Day 6: Session + Memory

Session persistence, project memory in .memdir/.

# agent_code/session.py
import json
from pathlib import Path
from datetime import datetime

class SessionManager:
    def __init__(self, session_dir: Path = None):
        self.session_dir = session_dir or Path.cwd() / ".agent-sessions"
        self.session_dir.mkdir(exist_ok=True)
        
    def save_turn(self, session_id: str, user_msg: str, assistant_msg: str):
        """Append turn to session JSONL."""
        session_file = self.session_dir / f"{session_id}.jsonl"
        
        turn = {
            "timestamp": datetime.utcnow().isoformat(),
            "user": user_msg,
            "assistant": assistant_msg
        }
        
        with open(session_file, "a") as f:
            f.write(json.dumps(turn) + "\n")
    
    def load_session(self, session_id: str) -> list:
        """Load session history."""
        session_file = self.session_dir / f"{session_id}.jsonl"
        
        if not session_file.exists():
            return []
        
        turns = []
        with open(session_file, "r") as f:
            for line in f:
                turns.append(json.loads(line))
        
        return turns

Day 7: Slash + Hooks

Slash commands (/help, /reset), hooks for tool execution.

# agent_code/slash.py
class SlashRouter:
    def __init__(self):
        self.commands = {}
    
    def register(self, name: str, handler):
        self.commands[name] = handler
    
    def handle(self, input_text: str) -> bool:
        """Return True if handled as slash command."""
        if not input_text.startswith("/"):
            return False
        
        parts = input_text[1:].split()
        cmd = parts[0]
        args = parts[1:]
        
        if cmd in self.commands:
            self.commands[cmd](*args)
            return True
        
        print(f"Unknown command: /{cmd}")
        return True

# Usage in REPL
router = SlashRouter()
router.register("help", lambda: print("Available: /help, /reset, /exit"))
router.register("reset", lambda: messages.clear())

while True:
    user_input = input("> ")
    if router.handle(user_input):
        continue
    # Normal agent processing...

Configuration

Environment Variables

# API credentials (DeepSeek or Claude)
export ANTHROPIC_AUTH_TOKEN="sk-..."
export ANTHROPIC_BASE_URL="https://api.deepseek.com/anthropic"

# Model selection
export AGENT_MODEL="deepseek-v4-flash"

# Optional: session persistence location
export AGENT_SESSION_DIR=".agent-sessions"
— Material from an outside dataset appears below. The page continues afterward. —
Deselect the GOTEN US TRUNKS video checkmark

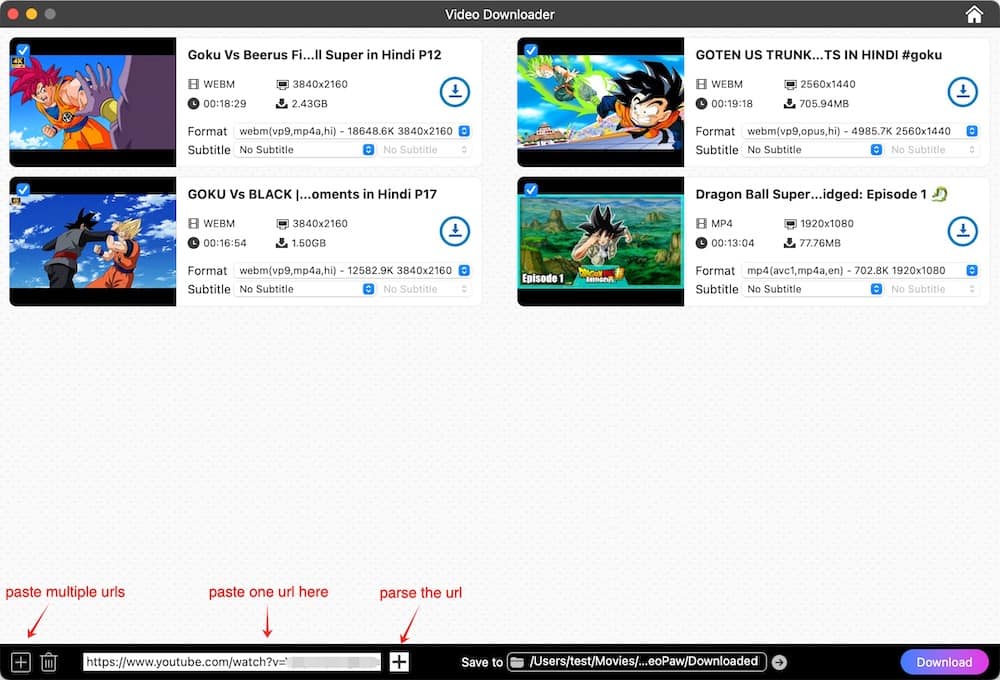coord(533,47)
Project Structure (Your Learning Project)

agent-code/
├── pyproject.toml
├── agent_code/
│   ├── __init__.py
│   ├── cli.py           # Typer CLI entry
│   ├── agent.py         # Agent loop
│   ├── providers.py     # Mock + Anthropic providers
│   ├── tools/
│   │   ├── registry.py  # Tool registry
│   │   ├── echo.py
│   │   ├── file_tools.py
│   │   ├── edit_tools.py
│   │   └── bash_tool.py
│   ├── permissions.py   # Permission engine
│   ├── session.py       # Session manager
│   └── slash.py         # Slash command router
└── tests/
    └── test_*.py

Running Tests

Each day's package includes tests. Always run from the specific day directory:

cd packages/day-05-bash-permission
uv run pytest

# Run specific test
uv run pytest tests/test_bash_tool.py -v

Common Patterns

Adding a Custom Tool

# 1. Define the function
def my_tool(arg1: str, arg2: int) -> str:
    """Tool description for the model."""
    return f"Processed {arg1} with {arg2}"
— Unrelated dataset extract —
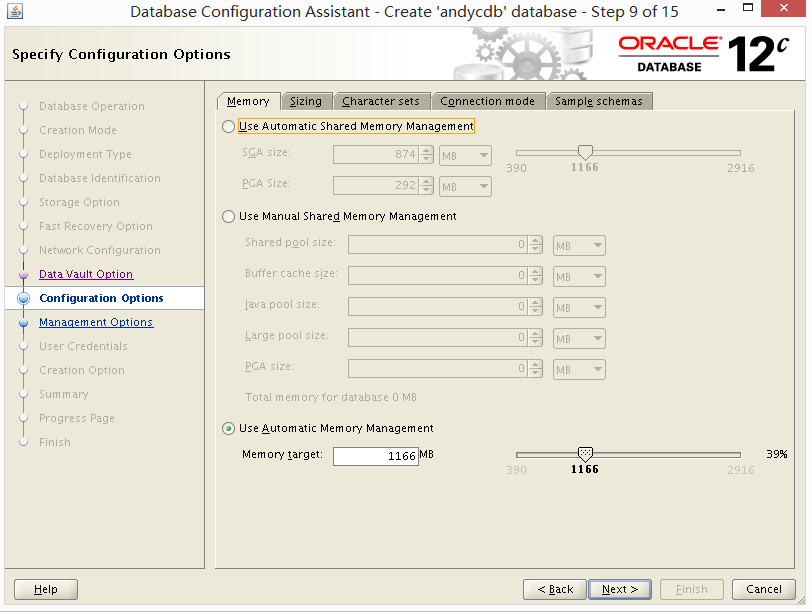
Task: Open the Character sets tab
Action: coord(381,101)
# 2. Define Anthropic schema
MY_TOOL_SCHEMA = {
    "name": "my_tool",
    "description": "What this tool does",
    "input_schema": {
        "type": "object",
        "properties": {
            "arg1": {"type": "string", "description": "First argument"},
            "arg2": {"type": "integer", "description": "Second argument"}
        },
        "required": ["arg1", "arg2"]
    }
}

# 3. Register in ToolRegistry
registry.register("my_tool", my_tool, MY_TOOL_SCHEMA)

Implementing a Hook

# agent_code/hooks.py
class HookManager:
    def __init__(self):
        self.hooks = {"pre_tool": [], "post_tool": []}
    
    def register(self, event: str, callback):
        self.hooks[event].append(callback)
    
    def trigger(self, event: str, **kwargs):
        for callback in self.hooks.get(event, []):
            callback(**kwargs)

# Usage
hooks = HookManager()
hooks.register("pre_tool", lambda tool_name, **kw: print(f"Calling {tool_name}"))

# In agent loop
hooks.trigger("pre_tool", tool_name=block.name, input=block.input)
result = registry.execute(block.name, block.input)
hooks.trigger("post_tool", tool_name=block.name, result=result)
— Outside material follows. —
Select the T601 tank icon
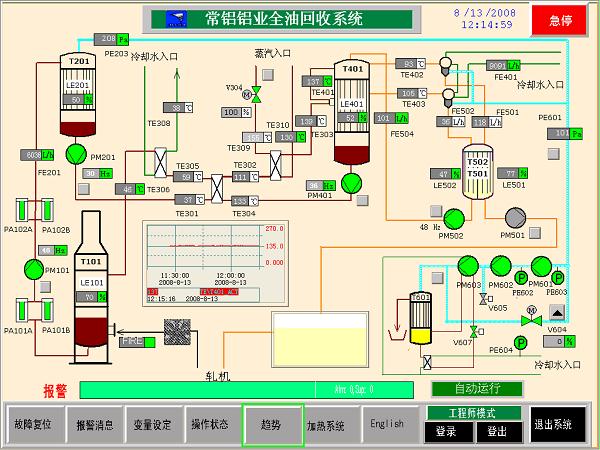 click(421, 316)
Safe File Operations Pattern

Always follow this pattern for file edits:

# 1. Read current content
current_content = read_file_tool(path)

# 2. Let model see current content (include in prompt or tool result)
# 3. Model calls write_file_tool with old_content=current and new_content

# 4. In write_file_tool: verify old_content matches current
if old_content != current_actual:
    return "File changed since read, refresh and retry"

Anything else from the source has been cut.